-- WHAT THIS TASK INVOLVES --
Would you set down every entry again, exactly as written?

-- SUPPLIED RECORDS --
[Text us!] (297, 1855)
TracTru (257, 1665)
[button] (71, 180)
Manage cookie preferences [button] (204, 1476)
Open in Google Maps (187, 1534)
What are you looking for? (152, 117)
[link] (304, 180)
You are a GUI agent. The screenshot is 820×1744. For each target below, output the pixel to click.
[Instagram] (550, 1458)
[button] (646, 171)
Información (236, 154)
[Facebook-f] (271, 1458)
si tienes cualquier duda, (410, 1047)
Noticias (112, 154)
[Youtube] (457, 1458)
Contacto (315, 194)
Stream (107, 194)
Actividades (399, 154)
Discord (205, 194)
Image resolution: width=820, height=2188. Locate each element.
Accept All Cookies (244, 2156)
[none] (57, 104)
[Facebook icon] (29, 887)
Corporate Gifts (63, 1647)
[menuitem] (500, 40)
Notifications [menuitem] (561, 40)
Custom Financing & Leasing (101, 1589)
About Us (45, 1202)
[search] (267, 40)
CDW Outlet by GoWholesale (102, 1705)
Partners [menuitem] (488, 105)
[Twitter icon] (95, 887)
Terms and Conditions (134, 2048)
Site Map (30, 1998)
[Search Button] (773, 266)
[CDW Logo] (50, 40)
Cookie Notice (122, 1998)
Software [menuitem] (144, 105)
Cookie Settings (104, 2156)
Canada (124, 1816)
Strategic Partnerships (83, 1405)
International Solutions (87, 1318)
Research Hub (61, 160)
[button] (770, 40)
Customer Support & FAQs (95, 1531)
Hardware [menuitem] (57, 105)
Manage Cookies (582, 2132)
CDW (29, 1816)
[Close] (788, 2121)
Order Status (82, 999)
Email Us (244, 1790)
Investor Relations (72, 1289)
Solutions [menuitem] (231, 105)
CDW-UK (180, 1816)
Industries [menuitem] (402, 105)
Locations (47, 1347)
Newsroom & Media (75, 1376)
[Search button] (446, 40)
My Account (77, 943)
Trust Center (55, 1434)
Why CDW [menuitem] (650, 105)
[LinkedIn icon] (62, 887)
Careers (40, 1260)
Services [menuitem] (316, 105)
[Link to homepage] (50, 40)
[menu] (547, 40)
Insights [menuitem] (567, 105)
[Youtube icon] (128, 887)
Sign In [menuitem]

-- RESULT OF THE EXERCISE --
[Text us!] (297, 1855)
TracTru (257, 1665)
[button] (71, 180)
Manage cookie preferences [button] (204, 1476)
Open in Google Maps (187, 1534)
What are you looking for? (152, 117)
[link] (304, 180)
You are a GUI agent. The screenshot is 820×1744. For each target below, output the pixel to click.
[Instagram] (550, 1458)
[button] (646, 171)
Información (236, 154)
[Facebook-f] (271, 1458)
si tienes cualquier duda, (410, 1047)
Noticias (112, 154)
[Youtube] (457, 1458)
Contacto (315, 194)
Stream (107, 194)
Actividades (399, 154)
Discord (205, 194)
Image resolution: width=820, height=2188. Locate each element.
Accept All Cookies (244, 2156)
[none] (57, 104)
[Facebook icon] (29, 887)
Corporate Gifts (63, 1647)
[menuitem] (500, 40)
Notifications [menuitem] (561, 40)
Custom Financing & Leasing (101, 1589)
About Us (45, 1202)
[search] (267, 40)
CDW Outlet by GoWholesale (102, 1705)
Partners [menuitem] (488, 105)
[Twitter icon] (95, 887)
Terms and Conditions (134, 2048)
Site Map (30, 1998)
[Search Button] (773, 266)
[CDW Logo] (50, 40)
Cookie Notice (122, 1998)
Software [menuitem] (144, 105)
Cookie Settings (104, 2156)
Canada (124, 1816)
Strategic Partnerships (83, 1405)
International Solutions (87, 1318)
Research Hub (61, 160)
[button] (770, 40)
Customer Support & FAQs (95, 1531)
Hardware [menuitem] (57, 105)
Manage Cookies (582, 2132)
CDW (29, 1816)
[Close] (788, 2121)
Order Status (82, 999)
Email Us (244, 1790)
Investor Relations (72, 1289)
Solutions [menuitem] (231, 105)
CDW-UK (180, 1816)
Industries [menuitem] (402, 105)
Locations (47, 1347)
Newsroom & Media (75, 1376)
[Search button] (446, 40)
My Account (77, 943)
Trust Center (55, 1434)
Why CDW [menuitem] (650, 105)
[LinkedIn icon] (62, 887)
Careers (40, 1260)
Services [menuitem] (316, 105)
[Link to homepage] (50, 40)
[menu] (547, 40)
Insights [menuitem] (567, 105)
[Youtube icon] (128, 887)
Sign In [menuitem]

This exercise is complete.